At the top of my list of crowd pleasers is grilled tri-tip. Tri-tip roast, aka tri-tip steak, bottom sirloin roast, or triangle steak, is an excellent choice for a planned group event or for a last-minute gathering. Without question, tri-tip is one my favorite cuts of beef. I know there are readers out there who will cringe when they read this, but hear me out. I am well aware of the attention filet mignon and ribeye steaks receive. But when you are looking for versatility, and want to impress, the tri-tip should not be overlooked.

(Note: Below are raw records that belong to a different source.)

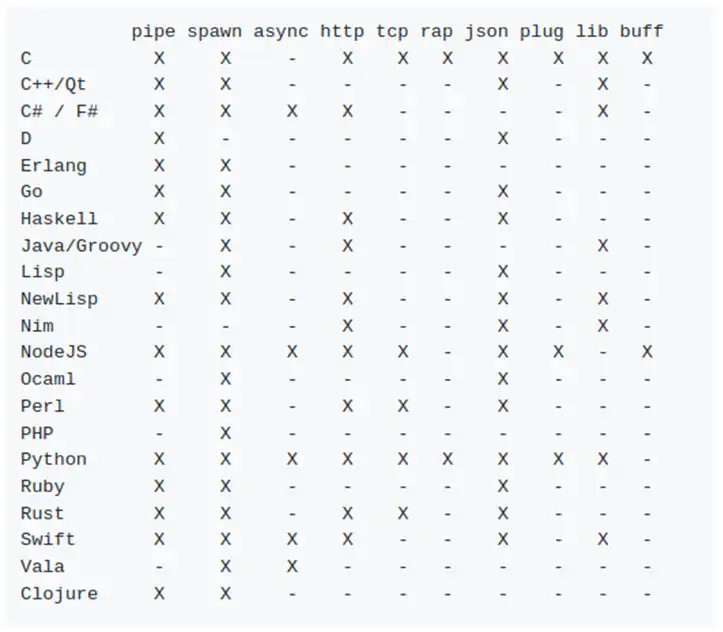Click the "json" column header
This screenshot has width=723, height=632.
pyautogui.click(x=486, y=31)
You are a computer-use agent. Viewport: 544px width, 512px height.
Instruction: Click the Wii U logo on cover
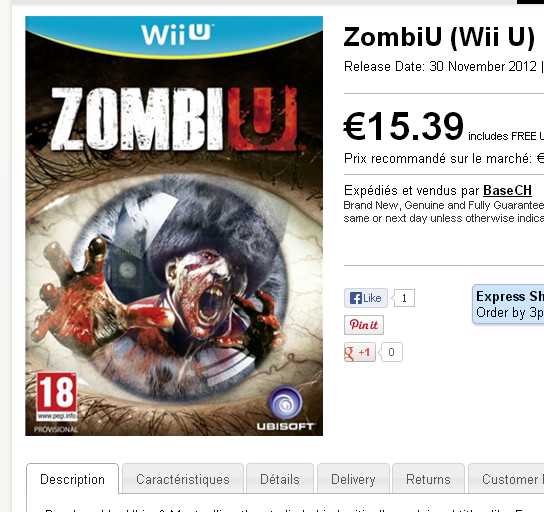pyautogui.click(x=176, y=34)
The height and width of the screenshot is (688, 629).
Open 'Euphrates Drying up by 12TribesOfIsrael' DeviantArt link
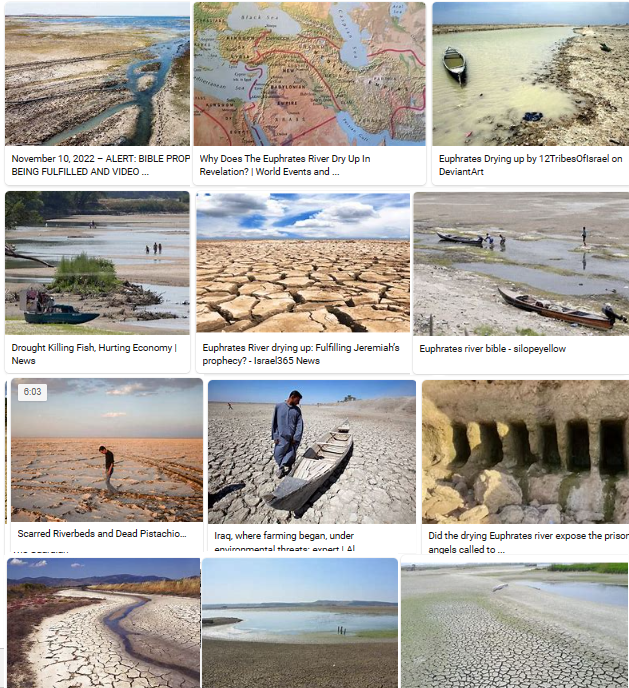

For many years, the tri-tip cut of beef was removed from the bottom sirloin and simply mixed in with other random cuts of beef, processed and sold as ground beef. The debate is arguable, but at some point in time, prior to the 1950s, it was discovered if left intact and roasted to medium rare, the tri-tip cut of beef resulted in a mouthwatering tender choice. (I am having a hard time typing this without salivating).
Its origin is most known for being served in prime restaurants in Southern California as the Santa Maria steak. Seasoned simply with a rub of fresh garlic, salt and fresh cracked black pepper, char-grilled to medium rare and thinly sliced on the bias against the grain, the resulting tender steak became extremely popular for good reason.
In my opinion, grilled tri-tip never disappoints. Tri-tip is an affordable, surprisingly lower fat, high-quality selection of beef that is simple to prepare, and can easily feed a crowd. It is naturally more lean than other cuts and when cooked to medium rare will satisfy any meat lover.
Each butchered steer produces two tri-tip cuts averaging 2-3 pounds each. Tri-tip roasts are triangular in shape, having one exceptionally thick end and one thinner end which comes to a point. The odd shape of the tri-tip is actually a blessing in that if you have mixed preferences of cooking temperatures you can easily divide the steak up to satisfy the rare temp lovers (like me) and the well-done lovers (like my in-laws).
Simply seasoned and grilled, served alongside a green salad and a grain or a starch, and you are set. No worries. The menu is complete. Just hope for leftovers.
For a group of 10 or so, I normally purchase two tri-tips knowing when the meat is done and sliced thinly against the grain I can stretch my quantity without compromising quality. Step aside ribeyes, I don’t want break the bank, I just want to impress.
I am completely content with simple seasoning and serving, however I have come to love the complimentary flavors of an herbaceous chimichurri sauce with grilled tri-tip. The sauce can turn your great grilled steak into an amazing steak. Chimichurri is a simple, uncooked, tangy green sauce that can be easily prepared days in advance or made on the spot while your steak is grilling. Either way, it will marry wonderfully with your meal. Enjoy and bring on summer grilling!